针对两种连接模式，该函数使用lxd包中的ConnectLXDUnix和ConnectLXD两个函数连接。值得注意的是，这里的lxd包并不是指的lxd这个目录，仔细看会发现这里的lxd包实际上在client这个目录下，而lxd目录下的包名实际上叫main。个人认为lxd在命名方面确实存在着很多的混淆点，除去lxd的命令行工具叫做lxc很可能与lxc 1.0让人产生误解，这里的包名稍不注意也会弄错。话说回来，这样我们知道了client这个目录下的代码应当是用来生成客户端向服务端发起的请求的。
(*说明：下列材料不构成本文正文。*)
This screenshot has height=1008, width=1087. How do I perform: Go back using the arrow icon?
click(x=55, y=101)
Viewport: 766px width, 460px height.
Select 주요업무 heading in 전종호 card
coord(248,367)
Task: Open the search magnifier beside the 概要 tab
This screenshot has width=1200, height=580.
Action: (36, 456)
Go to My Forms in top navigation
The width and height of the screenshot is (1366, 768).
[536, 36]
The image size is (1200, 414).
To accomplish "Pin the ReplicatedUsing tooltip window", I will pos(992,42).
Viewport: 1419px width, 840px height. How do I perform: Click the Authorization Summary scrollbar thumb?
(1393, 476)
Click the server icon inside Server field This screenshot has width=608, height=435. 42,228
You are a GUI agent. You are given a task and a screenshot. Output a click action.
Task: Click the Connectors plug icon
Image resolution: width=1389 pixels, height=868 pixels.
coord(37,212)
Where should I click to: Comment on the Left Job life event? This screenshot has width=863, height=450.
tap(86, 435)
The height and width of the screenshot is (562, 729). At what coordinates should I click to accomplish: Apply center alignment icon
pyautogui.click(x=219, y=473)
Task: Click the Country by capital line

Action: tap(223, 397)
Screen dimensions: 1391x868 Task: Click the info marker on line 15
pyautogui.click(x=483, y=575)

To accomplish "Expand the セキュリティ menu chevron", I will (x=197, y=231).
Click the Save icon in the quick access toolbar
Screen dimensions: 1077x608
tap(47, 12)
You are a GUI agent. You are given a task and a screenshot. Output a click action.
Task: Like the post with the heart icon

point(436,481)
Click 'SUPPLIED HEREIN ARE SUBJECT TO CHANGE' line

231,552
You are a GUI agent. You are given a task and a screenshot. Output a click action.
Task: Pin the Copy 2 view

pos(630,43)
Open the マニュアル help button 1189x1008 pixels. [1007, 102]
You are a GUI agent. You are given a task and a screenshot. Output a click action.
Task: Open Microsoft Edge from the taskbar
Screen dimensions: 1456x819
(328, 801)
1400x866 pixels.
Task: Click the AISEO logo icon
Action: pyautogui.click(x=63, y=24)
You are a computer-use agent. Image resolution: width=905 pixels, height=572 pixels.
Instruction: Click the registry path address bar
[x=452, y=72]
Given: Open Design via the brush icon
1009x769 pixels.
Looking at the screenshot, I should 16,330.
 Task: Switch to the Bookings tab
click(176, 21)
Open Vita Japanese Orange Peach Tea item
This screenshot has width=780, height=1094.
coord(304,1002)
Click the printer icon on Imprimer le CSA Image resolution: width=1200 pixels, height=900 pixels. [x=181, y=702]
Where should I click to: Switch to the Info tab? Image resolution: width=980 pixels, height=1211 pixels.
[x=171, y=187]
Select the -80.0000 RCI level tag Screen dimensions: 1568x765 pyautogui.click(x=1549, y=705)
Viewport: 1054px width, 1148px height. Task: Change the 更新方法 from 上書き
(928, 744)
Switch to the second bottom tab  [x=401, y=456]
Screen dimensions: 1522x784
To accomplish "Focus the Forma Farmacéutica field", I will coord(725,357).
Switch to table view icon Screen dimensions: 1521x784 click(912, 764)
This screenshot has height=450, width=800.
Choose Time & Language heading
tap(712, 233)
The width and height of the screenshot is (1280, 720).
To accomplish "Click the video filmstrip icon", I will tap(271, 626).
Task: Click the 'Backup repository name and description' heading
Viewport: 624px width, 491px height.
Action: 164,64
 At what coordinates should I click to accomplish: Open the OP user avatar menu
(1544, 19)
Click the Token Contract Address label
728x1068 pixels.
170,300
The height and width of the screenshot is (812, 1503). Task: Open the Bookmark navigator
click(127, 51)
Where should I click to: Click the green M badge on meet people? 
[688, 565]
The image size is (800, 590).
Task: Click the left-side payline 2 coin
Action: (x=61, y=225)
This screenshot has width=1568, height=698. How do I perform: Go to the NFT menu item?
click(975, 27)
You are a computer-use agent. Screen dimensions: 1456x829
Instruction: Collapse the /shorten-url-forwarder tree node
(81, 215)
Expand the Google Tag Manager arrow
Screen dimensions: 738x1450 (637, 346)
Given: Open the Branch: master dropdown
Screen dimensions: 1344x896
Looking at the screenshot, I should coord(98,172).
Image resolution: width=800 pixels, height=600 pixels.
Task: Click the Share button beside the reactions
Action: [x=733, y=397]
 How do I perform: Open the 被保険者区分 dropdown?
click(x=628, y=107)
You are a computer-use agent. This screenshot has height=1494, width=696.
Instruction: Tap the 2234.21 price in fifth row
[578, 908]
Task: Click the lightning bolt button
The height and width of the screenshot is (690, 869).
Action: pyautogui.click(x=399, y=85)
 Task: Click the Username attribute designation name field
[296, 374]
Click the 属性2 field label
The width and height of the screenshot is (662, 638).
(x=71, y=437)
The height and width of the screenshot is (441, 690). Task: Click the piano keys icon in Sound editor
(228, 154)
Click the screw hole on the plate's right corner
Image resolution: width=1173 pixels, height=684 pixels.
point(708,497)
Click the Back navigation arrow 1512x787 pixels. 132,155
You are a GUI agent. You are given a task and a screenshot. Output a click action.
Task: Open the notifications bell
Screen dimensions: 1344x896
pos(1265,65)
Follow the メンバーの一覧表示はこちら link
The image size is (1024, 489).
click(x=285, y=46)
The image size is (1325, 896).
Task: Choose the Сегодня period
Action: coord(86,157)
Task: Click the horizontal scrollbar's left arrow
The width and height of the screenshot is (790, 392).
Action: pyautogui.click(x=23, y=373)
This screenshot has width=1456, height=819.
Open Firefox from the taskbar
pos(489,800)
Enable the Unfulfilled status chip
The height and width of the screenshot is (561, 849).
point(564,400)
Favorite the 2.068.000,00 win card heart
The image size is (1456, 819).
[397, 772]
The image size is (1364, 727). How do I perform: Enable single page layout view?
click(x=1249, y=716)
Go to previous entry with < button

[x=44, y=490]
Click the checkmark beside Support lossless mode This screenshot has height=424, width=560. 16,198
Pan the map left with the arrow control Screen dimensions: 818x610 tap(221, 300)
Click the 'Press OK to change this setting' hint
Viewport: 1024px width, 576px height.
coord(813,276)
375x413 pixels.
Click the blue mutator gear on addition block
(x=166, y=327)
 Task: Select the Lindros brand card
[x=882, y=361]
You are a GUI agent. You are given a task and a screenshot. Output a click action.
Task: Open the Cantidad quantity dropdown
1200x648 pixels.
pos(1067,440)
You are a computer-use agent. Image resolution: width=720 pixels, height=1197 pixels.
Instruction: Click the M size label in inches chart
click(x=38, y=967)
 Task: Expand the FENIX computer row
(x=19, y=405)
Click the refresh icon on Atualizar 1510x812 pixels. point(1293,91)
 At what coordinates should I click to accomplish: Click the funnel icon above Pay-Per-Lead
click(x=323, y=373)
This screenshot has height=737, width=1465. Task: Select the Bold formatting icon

在client/connect.go中，我们找到了ConnectLXD函数。

// ConnectLXD lets you connect to a remote LXD daemon over HTTPs.
//
// A client certificate (TLSClientCert) and key (TLSClientKey) must be provided.
//
// If connecting to a LXD daemon running in PKI mode, the PKI CA (TLSCA) must also be provided.
//
// Unless the remote server is trusted by the system CA, the remote certificate must be provided (TLSServerCert).
func ConnectLXD(url string, args *ConnectionArgs) (InstanceServer, error) {
	logger.Debugf("Connecting to a remote LXD over HTTPs")

	// Cleanup URL
	url = strings.TrimSuffix(url, "/")

	return httpsLXD(url, args)
}

// Internal function called by ConnectLXD and ConnectPublicLXD
func httpsLXD(url string, args *ConnectionArgs) (InstanceServer, error) {
	// Use empty args if not specified
	if args == nil {
		args = &ConnectionArgs{}
	}

	// Initialize the client struct
	server := ProtocolLXD{
		httpCertificate:  args.TLSServerCert,
		httpHost:         url,
		httpProtocol:     "https",
		httpUserAgent:    args.UserAgent,
		bakeryInteractor: args.AuthInteractor,
		chConnected:      make(chan struct{}, 1),
	}

	if args.AuthType == "candid" {
		server.RequireAuthenticated(true)
	}

	// Setup the HTTP client
	httpClient, err := tlsHTTPClient(args.HTTPClient, args.TLSClientCert, args.TLSClientKey, args.TLSCA, args.TLSServerCert, args.InsecureSkipVerify, args.Proxy)
	if err != nil {
		return nil, err
	}

	if args.CookieJar != nil {
		httpClient.Jar = args.CookieJar
	}

	server.http = httpClient
	if args.AuthType == "candid" {
		server.setupBakeryClient()
	}

	// Test the connection and seed the server information
	if !args.SkipGetServer {
		_, _, err := server.GetServer()
		if err != nil {
			return nil, err
		}
	}
	return &server, nil
}

而这里已经接近https请求发送的底层了，我们不再深入分析了，只是需要注意的是lxd使用的是位于util.go中几乎自己实现的tlsHttpClient，而不像我想象的那样使用了第三方的https请求库。至于unix socket部分和https请求类似。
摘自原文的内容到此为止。